>>>

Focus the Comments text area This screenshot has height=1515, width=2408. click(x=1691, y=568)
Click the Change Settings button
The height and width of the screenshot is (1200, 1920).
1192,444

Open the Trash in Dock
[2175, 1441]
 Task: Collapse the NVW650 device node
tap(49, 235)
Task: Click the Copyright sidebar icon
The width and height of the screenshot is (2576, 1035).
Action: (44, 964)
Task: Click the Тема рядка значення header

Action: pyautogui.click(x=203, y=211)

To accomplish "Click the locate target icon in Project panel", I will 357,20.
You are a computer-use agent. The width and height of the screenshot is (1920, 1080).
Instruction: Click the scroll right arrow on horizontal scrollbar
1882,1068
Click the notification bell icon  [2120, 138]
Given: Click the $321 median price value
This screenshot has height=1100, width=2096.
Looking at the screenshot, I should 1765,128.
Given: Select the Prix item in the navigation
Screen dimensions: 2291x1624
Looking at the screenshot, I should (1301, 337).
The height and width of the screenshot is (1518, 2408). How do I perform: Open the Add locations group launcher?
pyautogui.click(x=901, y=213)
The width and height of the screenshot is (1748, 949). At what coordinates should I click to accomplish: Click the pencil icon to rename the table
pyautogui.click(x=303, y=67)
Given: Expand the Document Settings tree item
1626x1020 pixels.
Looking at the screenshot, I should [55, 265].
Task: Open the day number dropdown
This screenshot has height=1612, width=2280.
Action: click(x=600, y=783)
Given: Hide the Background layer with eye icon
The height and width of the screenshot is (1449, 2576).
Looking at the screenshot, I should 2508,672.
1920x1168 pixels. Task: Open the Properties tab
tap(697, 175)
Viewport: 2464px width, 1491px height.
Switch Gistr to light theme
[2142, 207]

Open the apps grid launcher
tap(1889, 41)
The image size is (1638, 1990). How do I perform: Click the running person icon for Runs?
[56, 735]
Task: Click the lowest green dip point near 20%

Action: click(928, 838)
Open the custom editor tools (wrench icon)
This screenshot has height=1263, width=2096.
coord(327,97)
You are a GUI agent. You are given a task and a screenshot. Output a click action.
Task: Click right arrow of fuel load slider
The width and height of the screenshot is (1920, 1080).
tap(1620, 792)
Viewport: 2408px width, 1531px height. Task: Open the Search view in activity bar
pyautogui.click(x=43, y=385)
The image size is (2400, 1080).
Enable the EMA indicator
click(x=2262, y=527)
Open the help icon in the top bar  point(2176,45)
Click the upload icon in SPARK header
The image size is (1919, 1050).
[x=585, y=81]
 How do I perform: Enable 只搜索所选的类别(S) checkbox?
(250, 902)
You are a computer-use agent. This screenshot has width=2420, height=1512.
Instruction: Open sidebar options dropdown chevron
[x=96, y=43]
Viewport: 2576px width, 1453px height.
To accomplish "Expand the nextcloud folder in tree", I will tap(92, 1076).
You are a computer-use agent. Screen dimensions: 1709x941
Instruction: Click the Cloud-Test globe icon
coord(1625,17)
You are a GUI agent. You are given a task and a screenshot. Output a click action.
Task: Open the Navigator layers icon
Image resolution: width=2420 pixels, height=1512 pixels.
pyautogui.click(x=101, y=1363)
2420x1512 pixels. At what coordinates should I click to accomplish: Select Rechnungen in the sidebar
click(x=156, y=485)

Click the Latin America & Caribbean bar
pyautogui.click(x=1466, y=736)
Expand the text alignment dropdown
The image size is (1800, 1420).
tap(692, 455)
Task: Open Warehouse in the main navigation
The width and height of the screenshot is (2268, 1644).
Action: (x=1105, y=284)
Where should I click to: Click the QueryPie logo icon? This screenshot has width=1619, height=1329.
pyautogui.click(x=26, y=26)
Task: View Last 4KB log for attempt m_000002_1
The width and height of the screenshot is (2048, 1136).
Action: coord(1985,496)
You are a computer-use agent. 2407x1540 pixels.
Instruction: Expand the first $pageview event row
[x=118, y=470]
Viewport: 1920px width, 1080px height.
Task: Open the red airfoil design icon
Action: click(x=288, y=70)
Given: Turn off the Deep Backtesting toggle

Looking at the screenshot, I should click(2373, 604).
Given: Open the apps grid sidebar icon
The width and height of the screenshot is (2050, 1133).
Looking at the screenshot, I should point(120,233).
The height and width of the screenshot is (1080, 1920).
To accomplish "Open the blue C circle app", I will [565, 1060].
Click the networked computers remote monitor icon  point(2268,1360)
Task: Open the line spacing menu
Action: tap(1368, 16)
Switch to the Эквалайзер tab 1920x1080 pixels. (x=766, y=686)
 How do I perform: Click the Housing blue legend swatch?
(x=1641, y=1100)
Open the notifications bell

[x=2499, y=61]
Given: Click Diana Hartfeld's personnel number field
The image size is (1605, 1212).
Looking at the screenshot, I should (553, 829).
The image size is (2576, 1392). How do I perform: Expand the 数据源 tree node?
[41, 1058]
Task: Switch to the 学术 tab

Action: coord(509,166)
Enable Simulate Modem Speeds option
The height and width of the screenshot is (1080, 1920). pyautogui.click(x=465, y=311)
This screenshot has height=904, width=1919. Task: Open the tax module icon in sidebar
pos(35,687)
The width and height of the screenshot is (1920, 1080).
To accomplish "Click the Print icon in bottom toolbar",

<<<

**Directions**
What is needed is a word-for-word copy of all the material.

**Output**
Focus the Comments text area This screenshot has height=1515, width=2408. click(x=1691, y=568)
Click the Change Settings button
The height and width of the screenshot is (1200, 1920).
1192,444

Open the Trash in Dock
[2175, 1441]
 Task: Collapse the NVW650 device node
tap(49, 235)
Task: Click the Copyright sidebar icon
The width and height of the screenshot is (2576, 1035).
Action: (44, 964)
Task: Click the Тема рядка значення header

Action: pyautogui.click(x=203, y=211)

To accomplish "Click the locate target icon in Project panel", I will 357,20.
You are a computer-use agent. The width and height of the screenshot is (1920, 1080).
Instruction: Click the scroll right arrow on horizontal scrollbar
1882,1068
Click the notification bell icon  [2120, 138]
Given: Click the $321 median price value
This screenshot has height=1100, width=2096.
Looking at the screenshot, I should 1765,128.
Given: Select the Prix item in the navigation
Screen dimensions: 2291x1624
Looking at the screenshot, I should (1301, 337).
The height and width of the screenshot is (1518, 2408). How do I perform: Open the Add locations group launcher?
pyautogui.click(x=901, y=213)
The width and height of the screenshot is (1748, 949). At what coordinates should I click to accomplish: Click the pencil icon to rename the table
pyautogui.click(x=303, y=67)
Given: Expand the Document Settings tree item
1626x1020 pixels.
Looking at the screenshot, I should [55, 265].
Task: Open the day number dropdown
This screenshot has height=1612, width=2280.
Action: click(x=600, y=783)
Given: Hide the Background layer with eye icon
The height and width of the screenshot is (1449, 2576).
Looking at the screenshot, I should 2508,672.
1920x1168 pixels. Task: Open the Properties tab
tap(697, 175)
Viewport: 2464px width, 1491px height.
Switch Gistr to light theme
[2142, 207]

Open the apps grid launcher
tap(1889, 41)
The image size is (1638, 1990). How do I perform: Click the running person icon for Runs?
[56, 735]
Task: Click the lowest green dip point near 20%

Action: click(928, 838)
Open the custom editor tools (wrench icon)
This screenshot has height=1263, width=2096.
coord(327,97)
You are a GUI agent. You are given a task and a screenshot. Output a click action.
Task: Click right arrow of fuel load slider
The width and height of the screenshot is (1920, 1080).
tap(1620, 792)
Viewport: 2408px width, 1531px height. Task: Open the Search view in activity bar
pyautogui.click(x=43, y=385)
The image size is (2400, 1080).
Enable the EMA indicator
click(x=2262, y=527)
Open the help icon in the top bar  point(2176,45)
Click the upload icon in SPARK header
The image size is (1919, 1050).
[x=585, y=81]
 How do I perform: Enable 只搜索所选的类别(S) checkbox?
(250, 902)
You are a computer-use agent. This screenshot has width=2420, height=1512.
Instruction: Open sidebar options dropdown chevron
[x=96, y=43]
Viewport: 2576px width, 1453px height.
To accomplish "Expand the nextcloud folder in tree", I will tap(92, 1076).
You are a computer-use agent. Screen dimensions: 1709x941
Instruction: Click the Cloud-Test globe icon
coord(1625,17)
You are a GUI agent. You are given a task and a screenshot. Output a click action.
Task: Open the Navigator layers icon
Image resolution: width=2420 pixels, height=1512 pixels.
pyautogui.click(x=101, y=1363)
2420x1512 pixels. At what coordinates should I click to accomplish: Select Rechnungen in the sidebar
click(x=156, y=485)

Click the Latin America & Caribbean bar
pyautogui.click(x=1466, y=736)
Expand the text alignment dropdown
The image size is (1800, 1420).
tap(692, 455)
Task: Open Warehouse in the main navigation
The width and height of the screenshot is (2268, 1644).
Action: (x=1105, y=284)
Where should I click to: Click the QueryPie logo icon? This screenshot has width=1619, height=1329.
pyautogui.click(x=26, y=26)
Task: View Last 4KB log for attempt m_000002_1
The width and height of the screenshot is (2048, 1136).
Action: coord(1985,496)
You are a computer-use agent. 2407x1540 pixels.
Instruction: Expand the first $pageview event row
[x=118, y=470]
Viewport: 1920px width, 1080px height.
Task: Open the red airfoil design icon
Action: click(x=288, y=70)
Given: Turn off the Deep Backtesting toggle

Looking at the screenshot, I should click(2373, 604).
Given: Open the apps grid sidebar icon
The width and height of the screenshot is (2050, 1133).
Looking at the screenshot, I should point(120,233).
The height and width of the screenshot is (1080, 1920).
To accomplish "Open the blue C circle app", I will [565, 1060].
Click the networked computers remote monitor icon  point(2268,1360)
Task: Open the line spacing menu
Action: tap(1368, 16)
Switch to the Эквалайзер tab 1920x1080 pixels. (x=766, y=686)
 How do I perform: Click the Housing blue legend swatch?
(x=1641, y=1100)
Open the notifications bell

[x=2499, y=61]
Given: Click Diana Hartfeld's personnel number field
The image size is (1605, 1212).
Looking at the screenshot, I should (553, 829).
The image size is (2576, 1392). How do I perform: Expand the 数据源 tree node?
[41, 1058]
Task: Switch to the 学术 tab

Action: coord(509,166)
Enable Simulate Modem Speeds option
The height and width of the screenshot is (1080, 1920). pyautogui.click(x=465, y=311)
This screenshot has height=904, width=1919. Task: Open the tax module icon in sidebar
pos(35,687)
The width and height of the screenshot is (1920, 1080).
To accomplish "Click the Print icon in bottom toolbar",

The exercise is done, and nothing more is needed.